§ RECORDS FOR THE TASK:
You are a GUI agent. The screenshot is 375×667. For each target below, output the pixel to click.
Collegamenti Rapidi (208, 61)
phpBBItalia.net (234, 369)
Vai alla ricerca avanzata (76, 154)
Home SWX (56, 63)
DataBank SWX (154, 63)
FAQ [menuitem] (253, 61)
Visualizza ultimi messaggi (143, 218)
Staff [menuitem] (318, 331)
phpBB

§ PROBLEM TO WORK ON:
Mind each word and retype the entire listing above.

§ ANSWER TO THIS TASK:
You are a GUI agent. The screenshot is 375×667. For each target below, output the pixel to click.
Collegamenti Rapidi (208, 61)
phpBBItalia.net (234, 369)
Vai alla ricerca avanzata (76, 154)
Home SWX (56, 63)
DataBank SWX (154, 63)
FAQ [menuitem] (253, 61)
Visualizza ultimi messaggi (143, 218)
Staff [menuitem] (318, 331)
phpBB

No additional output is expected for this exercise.